Il summit Onu sull’ambiente in programma dal 6 al 18 novembre. Da giorni Sharm el-Sheikh, teatro dell’evento, è presidiata da polizia e agenti in borghese. Repressa ogni forma di dissenso, fermate almeno 67 persone, anche un indiano che aveva promosso una marcia. Rapporto denuncia “alto rischio” di scarsità di cibo e acqua in Medio oriente. 

Il Cairo (AsiaNews) - La celebre meta turistica di Sharm el-Sheikh “militarizzata” e le forze di sicurezza impegnate in una serie di retate che hanno portato all’arresto di decine di ambientalisti e di attivisti pro-diritti. Fra imponenti misure di sicurezza e repressioni durissime per le voci critiche, l’Egitto si prepara ad ospitare la Conferenza delle Nazioni Unite sui cambiamenti climatici (Cop27) in programma tra i resort che affacciano sul mar Rosso dal 6 al 18 novembre prossimi. 

Mohamed Lotfy, Direttore della Commissione egiziana per i diritti e le libertà (Ecrf), riferisce che almeno 67 persone sono state arrestate al Cairo e in altre città nei giorni scorsi e sono comparse davanti al magistrato per rispondere dell’appello alla protesta previsto per l’11 novembre. Fra i fermati vi è anche un attivista indiano (nella foto), che aveva promosso una marcia di protesta per il clima e l’ambiente con partenza dalla capitale egiziana. Dietro la stretta delle autorità vi è anche l’interesse a reprimere ogni forma di dissenso legata alle manifestazioni anti-governative sponsorizzate dall’attore, imprenditore e attivista in esilio Mohamed Ali. 

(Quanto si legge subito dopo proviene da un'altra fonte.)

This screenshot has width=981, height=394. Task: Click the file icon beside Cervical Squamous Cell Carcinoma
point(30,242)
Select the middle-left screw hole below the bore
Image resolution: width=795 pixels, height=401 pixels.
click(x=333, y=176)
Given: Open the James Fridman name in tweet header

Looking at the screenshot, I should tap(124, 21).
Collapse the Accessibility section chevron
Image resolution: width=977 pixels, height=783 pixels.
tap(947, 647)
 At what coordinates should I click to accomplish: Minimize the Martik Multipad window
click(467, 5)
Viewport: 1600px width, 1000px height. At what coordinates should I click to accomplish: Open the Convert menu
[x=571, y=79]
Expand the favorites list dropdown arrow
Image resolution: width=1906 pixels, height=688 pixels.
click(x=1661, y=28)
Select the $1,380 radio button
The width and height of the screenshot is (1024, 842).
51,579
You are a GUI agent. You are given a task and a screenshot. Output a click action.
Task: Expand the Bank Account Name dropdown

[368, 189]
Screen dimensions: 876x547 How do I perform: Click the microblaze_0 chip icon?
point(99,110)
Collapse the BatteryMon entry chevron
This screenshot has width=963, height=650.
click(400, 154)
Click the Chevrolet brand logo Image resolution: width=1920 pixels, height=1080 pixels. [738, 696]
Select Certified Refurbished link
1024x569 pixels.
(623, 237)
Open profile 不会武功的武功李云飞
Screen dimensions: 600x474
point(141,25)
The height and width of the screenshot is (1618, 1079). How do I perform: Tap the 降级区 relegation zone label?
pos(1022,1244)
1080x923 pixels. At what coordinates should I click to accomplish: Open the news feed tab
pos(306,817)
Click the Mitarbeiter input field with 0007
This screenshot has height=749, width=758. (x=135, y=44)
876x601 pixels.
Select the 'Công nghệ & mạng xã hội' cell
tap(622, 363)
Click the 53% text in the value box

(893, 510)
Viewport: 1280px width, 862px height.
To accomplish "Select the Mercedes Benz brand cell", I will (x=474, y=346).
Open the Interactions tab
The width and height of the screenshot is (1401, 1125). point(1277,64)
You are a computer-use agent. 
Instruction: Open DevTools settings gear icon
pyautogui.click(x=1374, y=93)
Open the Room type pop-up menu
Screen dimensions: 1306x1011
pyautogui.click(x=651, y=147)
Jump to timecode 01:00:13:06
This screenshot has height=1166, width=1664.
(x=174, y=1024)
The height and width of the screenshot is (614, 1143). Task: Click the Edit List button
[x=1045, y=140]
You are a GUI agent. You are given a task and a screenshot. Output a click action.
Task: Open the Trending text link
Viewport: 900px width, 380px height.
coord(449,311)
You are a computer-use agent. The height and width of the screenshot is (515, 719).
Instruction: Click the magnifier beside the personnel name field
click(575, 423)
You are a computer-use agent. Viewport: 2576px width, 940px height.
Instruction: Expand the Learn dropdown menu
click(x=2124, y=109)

Fra le ragioni alla base del fermo l’accusa di aver diffuso notizie false sui social, con riferimento alle manifestazioni di protesta. Fonti locali parlano anche di un aumento dei controlli a campione dei reparti della sicurezza e di agenti in borghese che sequestrano (e controllano) telefoni cellulari e account social. Interpellato sulla questione, il ministero egiziano degli Interni non ha voluto rilasciare commenti e bocche cucite anche fra gli organizzatori della conferenza sul clima Onu. 

In Egitto le proteste pubbliche sono vietate e il dissenso punito con la forza, in seguito al rovesciamento del leader dei Fratelli musulmani ed ex presidente Mohamed Morsi nel 2013, per mano dell’allora comandante dell’esercito - e oggi capo dello Stato - Abdel Fattah al-Sisi, asceso alla presidenza l’anno successivo. La repressione ha travolto vertici e sostenitori della fratellanza, quanto semplici cittadini e attivisti.

La presidenza egiziana della Cop27 ha affermato che le proteste saranno consentite in alcune aree designate di Sharm el-Sheikh durante il vertice, ma gli attivisti hanno espresso preoccupazione per possibili repressioni e violazioni ai diritti. Un timore confermato dalla crescente “militarizzazione” della cittadina turistica che affaccia sul mar Rosso, che oggi sembra più una zona di guerra con posti di blocco, perquisizioni e agenti ovunque che il centro mondiale della discussione sul clima. Dietro l’imponente schieramento il timore che l’evento delle Nazioni Unite dedicato all’ambiente possa essere sfruttato per proteste in chiave interna anti-governativa o di scala globale. 

Sul fronte ambientale, alla vigilia del summit Greenpeace ha diffuso un rapporto in cui si parla di “altro rischio” di scarsità di acqua e di cibo in Medio oriente, a causa delle sempre più frequenti ondate di calore e per i cambiamenti del clima. Intitolato “Living on The Edge”, lo studio si concentra su Algeria, Egitto, Libano, Marocco, Tunisia ed Emirati Arabi Uniti (Eau) ed evidenzia - come altri nel recente passato - che la regione si riscalda a una velocità doppia della media globale, rendendo le sue forniture alimentari e idriche “estremamente vulnerabili”.

Infine, in questi giorni di vigilia della Cop27 anche l’Unicef ha diffuso un nuovo progetto basato sul cosiddetto “indice di rischio climatico per i bambini (Ccri)” della regione mediorientale e del Nord Africa. Al riguardo, l’Egitto ottiene il punteggio più alto per quanto concerne l’esposizione dei più piccoli agli shock climatici e ambientali, oltre 5,3 milioni subiscono gli effetti delle ondate di calore. Inoltre, secondo le proiezioni entro il 2050 almeno quattro Paesi - Egitto, Gibuti, Yemen e Sudan - avranno con tutta probabilità più di 103 milioni di bambini e 53,5 milioni di adolescenti che saranno più vulnerabili agli impatti dei cambiamenti climatici. Il Paese dei faraoni presente un indice di rischio “estremamente elevato”.